Según el estudio, el fenómeno de las NSP se caracteriza por una elevada capacidad de adaptación del mercado. A diferencia de otros mercados más consolidados, estas sustancias aparecen y desaparecen con rapidez, impulsadas por procesos de innovación química que permiten eludir temporalmente los sistemas de fiscalización. Esta dinámica, descrita como una lógica de «gato y ratón», provoca una sustitución constante de compuestos y genera un escenario de gran variabilidad e incertidumbre.
Las catinonas sintéticas constituyen actualmente el núcleo del fenómeno en España. Aunque existen otras familias de NSP, como determinados cannabinoides sintéticos o algunos psicodélicos, el estudio identifica a las sustancias estimulantes como las que tienen una mayor presencia en determinados nichos de consumo. Su utilización se vincula especialmente a contextos concretos, como algunos espacios de ocio nocturno y determinados entornos de uso sexualizado de drogas.
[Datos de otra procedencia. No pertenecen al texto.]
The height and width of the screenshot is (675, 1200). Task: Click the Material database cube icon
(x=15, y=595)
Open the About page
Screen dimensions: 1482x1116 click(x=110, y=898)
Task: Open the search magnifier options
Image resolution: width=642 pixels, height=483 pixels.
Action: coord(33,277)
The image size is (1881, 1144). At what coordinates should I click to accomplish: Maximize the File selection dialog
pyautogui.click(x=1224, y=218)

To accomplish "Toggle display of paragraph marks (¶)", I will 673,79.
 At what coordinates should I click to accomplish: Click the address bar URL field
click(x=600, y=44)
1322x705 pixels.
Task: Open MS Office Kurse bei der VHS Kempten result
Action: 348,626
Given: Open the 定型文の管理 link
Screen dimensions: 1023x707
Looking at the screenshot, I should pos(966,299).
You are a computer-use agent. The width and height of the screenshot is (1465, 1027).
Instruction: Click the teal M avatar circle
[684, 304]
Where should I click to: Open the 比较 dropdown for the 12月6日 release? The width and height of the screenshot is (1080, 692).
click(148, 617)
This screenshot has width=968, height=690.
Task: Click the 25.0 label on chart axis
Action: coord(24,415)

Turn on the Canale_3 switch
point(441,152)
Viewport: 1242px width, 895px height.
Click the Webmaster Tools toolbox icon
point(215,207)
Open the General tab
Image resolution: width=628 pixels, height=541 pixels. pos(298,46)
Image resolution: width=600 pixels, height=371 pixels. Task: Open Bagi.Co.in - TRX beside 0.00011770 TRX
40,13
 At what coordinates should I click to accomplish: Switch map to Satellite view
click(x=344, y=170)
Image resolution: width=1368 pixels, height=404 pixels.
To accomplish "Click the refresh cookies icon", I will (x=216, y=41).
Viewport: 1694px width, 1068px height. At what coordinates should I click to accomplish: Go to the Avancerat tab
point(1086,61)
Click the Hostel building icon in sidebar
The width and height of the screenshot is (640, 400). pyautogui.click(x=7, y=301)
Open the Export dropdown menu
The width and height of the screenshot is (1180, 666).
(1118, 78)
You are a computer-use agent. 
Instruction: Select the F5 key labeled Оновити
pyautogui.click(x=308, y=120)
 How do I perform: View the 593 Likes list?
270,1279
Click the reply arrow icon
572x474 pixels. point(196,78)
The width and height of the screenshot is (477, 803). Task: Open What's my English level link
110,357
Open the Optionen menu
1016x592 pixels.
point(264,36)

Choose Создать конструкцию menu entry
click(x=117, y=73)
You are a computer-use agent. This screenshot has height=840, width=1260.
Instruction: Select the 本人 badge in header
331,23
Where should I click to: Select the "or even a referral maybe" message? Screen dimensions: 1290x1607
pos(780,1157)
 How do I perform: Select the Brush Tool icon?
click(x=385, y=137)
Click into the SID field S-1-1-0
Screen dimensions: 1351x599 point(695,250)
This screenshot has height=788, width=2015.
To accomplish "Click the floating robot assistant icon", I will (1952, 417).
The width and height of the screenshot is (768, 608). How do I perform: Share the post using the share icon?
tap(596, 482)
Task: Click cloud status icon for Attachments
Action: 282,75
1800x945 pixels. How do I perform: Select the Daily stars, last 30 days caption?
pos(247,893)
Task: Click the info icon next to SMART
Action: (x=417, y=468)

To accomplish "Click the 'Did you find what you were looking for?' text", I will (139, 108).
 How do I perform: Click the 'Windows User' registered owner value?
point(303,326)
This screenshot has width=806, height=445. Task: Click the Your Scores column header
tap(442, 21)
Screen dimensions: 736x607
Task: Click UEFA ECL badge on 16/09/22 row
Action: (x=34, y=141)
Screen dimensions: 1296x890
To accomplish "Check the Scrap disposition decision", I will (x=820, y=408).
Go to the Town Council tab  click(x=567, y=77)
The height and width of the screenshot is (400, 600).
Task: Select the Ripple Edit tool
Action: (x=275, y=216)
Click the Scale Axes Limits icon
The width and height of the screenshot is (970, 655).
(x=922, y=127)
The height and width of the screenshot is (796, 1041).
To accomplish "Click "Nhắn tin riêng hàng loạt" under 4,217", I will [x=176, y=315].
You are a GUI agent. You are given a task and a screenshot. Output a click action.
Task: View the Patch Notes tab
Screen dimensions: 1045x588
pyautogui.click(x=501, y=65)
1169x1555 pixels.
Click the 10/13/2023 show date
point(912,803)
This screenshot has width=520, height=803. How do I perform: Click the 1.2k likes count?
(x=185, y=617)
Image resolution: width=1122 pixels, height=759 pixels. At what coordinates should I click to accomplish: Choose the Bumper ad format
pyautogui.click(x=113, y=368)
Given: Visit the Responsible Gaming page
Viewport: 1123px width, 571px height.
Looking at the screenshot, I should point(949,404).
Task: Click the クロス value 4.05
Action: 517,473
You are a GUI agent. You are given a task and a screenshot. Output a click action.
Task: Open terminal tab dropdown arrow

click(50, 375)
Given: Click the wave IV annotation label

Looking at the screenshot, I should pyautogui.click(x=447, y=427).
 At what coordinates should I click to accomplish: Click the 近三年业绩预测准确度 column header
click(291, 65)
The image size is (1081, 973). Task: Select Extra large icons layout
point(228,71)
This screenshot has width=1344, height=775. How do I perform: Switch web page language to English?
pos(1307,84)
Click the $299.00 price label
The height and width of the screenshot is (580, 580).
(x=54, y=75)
Uno de los elementos centrales del informe es el análisis de las nuevas formas de distribución. Las NSP circulan a través de un modelo híbrido que combina los canales tradicionales de tráfico con herramientas digitales como páginas web, redes sociales, aplicaciones de mensajería y, en algunos casos, la red oscura. Los entornos digitales no solo facilitan el acceso a las sustancias, sino que también actúan como espacios de intercambio de información y socialización en torno a ellas, especialmente durante la aparición de nuevos compuestos.
El estudio señala que el principal riesgo asociado a las NSP no reside únicamente en sus efectos farmacológicos, sino en la incertidumbre sobre su composición real. La adulteración y la sustitución son prácticas habituales dentro de este mercado, de modo que las personas pueden adquirir una sustancia creyendo que se trata de otra diferente. Esta situación incrementa la incertidumbre toxicológica y dificulta la evaluación de riesgos, tanto por parte de las usuarias como de las profesionales sanitarias y de reducción de daños.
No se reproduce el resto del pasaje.